Blame-shifting, manipulation and just plain aggravation

In Mike’s denial of his abuse, he uses manipulation to claim that he’s NOT manipulative.

A brief recap of Monday’s incident:

He argued with me over text while I was a work. It started with an abrupt “whats for dinner tonight?” as if it’s my responsibility and I’m expected to take care of it. I didn’t answer right away because it irritated me. I knew it was a question simply meant to do just that. It pissed him off that I didn’t answer right away.  He bitched about that for a bit because he wanted me to “get the fucking picture” about answering my phone at work. I thought we had resolved this issue in the summer. Wrong. I forgot reasoning and logic do not have a place in an abusive relationship. Then he brought up Sunday’s argument, where I called him manipulative and psychotic after he blamed me for our relationship problems by saying that its not him, it’s ME who’s always angry and flipping out and he gets blamed and I’M the one who spins everything around to make him look bad. He told me to leave if I truly believe that he’s manipulative (he has a point there) and once again focused on how I left after the incident on my birthday and how I must not love him. He turned himself into the victim by focusing on what I apparently did wrong and again avoided taking responsibility for his abuse. He further played victim by avoiding EVERYTHING I said about this whole situation by simply saying at the end “I never said you don’t make sense.

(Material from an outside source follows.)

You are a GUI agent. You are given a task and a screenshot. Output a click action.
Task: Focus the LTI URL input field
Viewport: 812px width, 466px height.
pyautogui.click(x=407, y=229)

I want you to be happy. It doesn’t seem like I make you happy.” This was after he said, three times, that “it doesn’t make sense” when I leave or why I don’t answer my phone right away. He ALWAYS says that my responses/reasoning/logic “doesn’t make sense” or isn’t normal because he doesn’t want to see my perspective or acknowledge my opinion or individuality in any way, and thus says this to make me feel stupid and abnormal in hopes that I will adopt his way of thinking.

Here are some of his texts to demonstrate just how manipulative he is in his words so you know how to recognize it yourself:

“Just thought I’d throw it out there, thought maybe you’d care or something” This was in response to me saying that the phone issue is never-ending and it’s still ridiculous that he expects me to answer my phone right away (or at all) while at work. He’s trying to make me feel guilty.

“I’m just pissed off that you can say all that about me and think that we should be together. I’ve never said that about you. Who says that to some they love? No one does so that goes to show that you don’t love me.” This was regarding how I called him manipulative in the fight the day before. He is completely inverting reality, making himself the victim. Nevermind all his verbal abuse. I called him out on something and he acts hurt in order to make me feel guilty again. I again called him on his manipulativness in this very text and asked him “What about all your bullshit?” (meaning his abuse, but I can never use that word) and his response was “Whatever, nevermind.”

“I never say what you say no matter what kind of argument we are in.”  Umm, he called me a bitch several times in that arguement. Here is complete denial of his abuse and projection of it onto me. But he’s also right in a way–he hardly outright calls me names like that. His verbal abuse is much more insidious. Which is why he can say this and deny that he’s verbally abusive.

“It has to always be perfect for you to be happy. If it’s not one day your world crumbles. One little argument and you run for five days. Completely wrong way to fix a relationship. No one puts up with that for life.”  He is minimizing his abuse by describing it as ‘little’ (this was in reference to the argument on my birthday) and insinuating that these arguments are normal; that his behaviour is normal because he’s “not perfect.” He is criticizing me for my need to get away from his abuse, implying that it’s wrong in order to make me feel guilty again, and threatening to leave me if I don’t accept his behaviour and instead change mine.

“You think so fucking bad of me when we bump heads that you make me look like I’m such a bad person.” Here he is telling me that the abuse is all in my head, that I overreact when we argue. Again, I’M the problem, not him. I make him look like a terrible person when I call him out on his abuse and complain about it. He is making himself the victim, trying to guilt me into silence and make me doubt my perceptions.